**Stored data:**

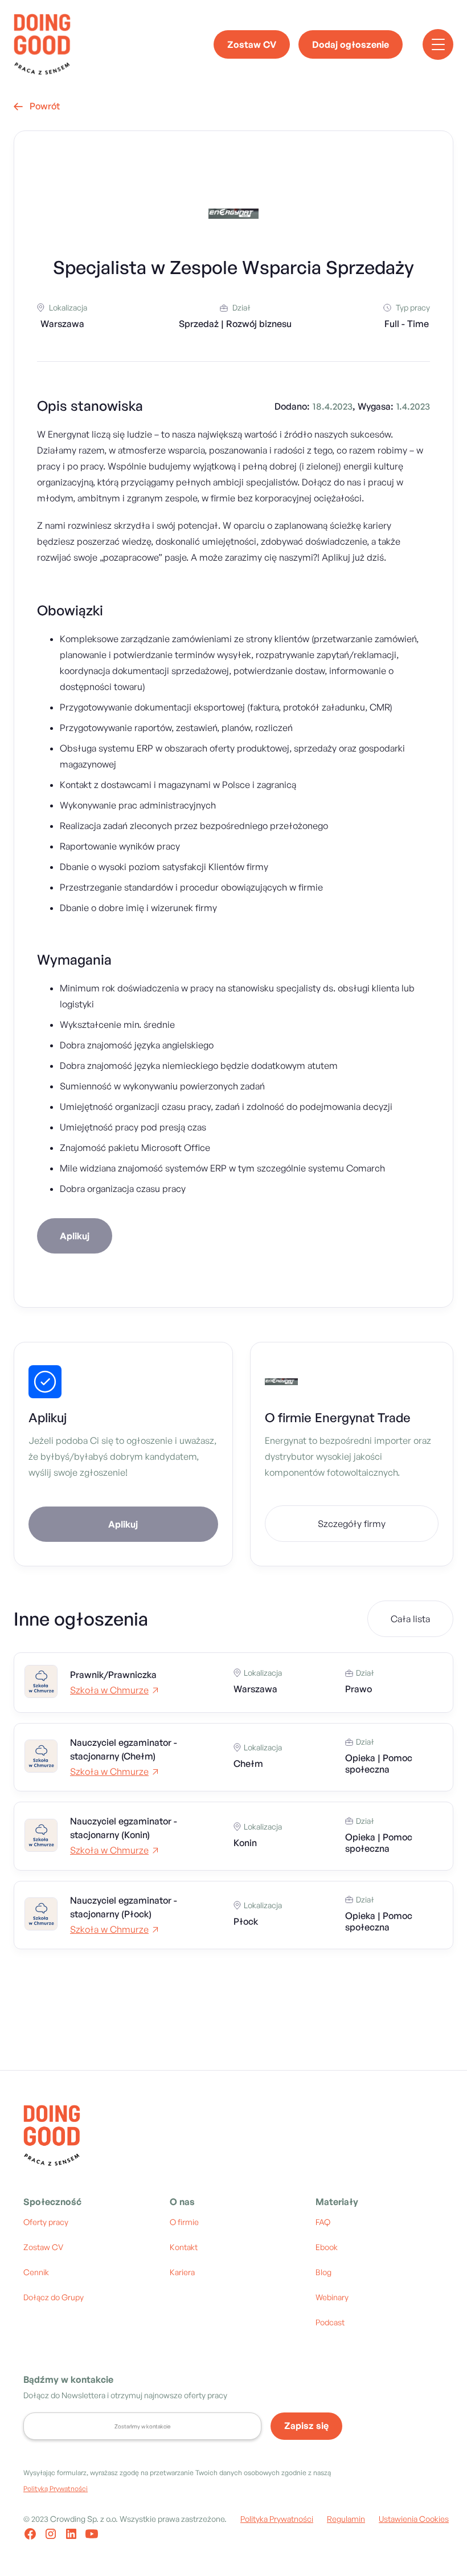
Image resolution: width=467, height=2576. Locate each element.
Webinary (332, 2297)
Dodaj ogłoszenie (350, 44)
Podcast (330, 2322)
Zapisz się (306, 2425)
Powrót (37, 106)
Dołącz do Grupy (53, 2297)
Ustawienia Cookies (414, 2519)
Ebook (327, 2247)
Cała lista (410, 1618)
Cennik (36, 2272)
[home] (42, 44)
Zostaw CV (251, 44)
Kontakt (184, 2247)
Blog (323, 2272)
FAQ (323, 2222)
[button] (438, 44)
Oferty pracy (45, 2222)
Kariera (182, 2272)
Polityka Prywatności (276, 2519)
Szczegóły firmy (352, 1523)
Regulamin (346, 2519)
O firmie (184, 2222)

**Aim of the exercise:**
What you give back should be only the lines of the records above, starting at the line with "Ebook (327, 2247)" and ending at the line with "Regulamin (346, 2519)", restated word for word.

**Your solution:**
Ebook (327, 2247)
Cała lista (410, 1618)
Cennik (36, 2272)
[home] (42, 44)
Zostaw CV (251, 44)
Kontakt (184, 2247)
Blog (323, 2272)
FAQ (323, 2222)
[button] (438, 44)
Oferty pracy (45, 2222)
Kariera (182, 2272)
Polityka Prywatności (276, 2519)
Szczegóły firmy (352, 1523)
Regulamin (346, 2519)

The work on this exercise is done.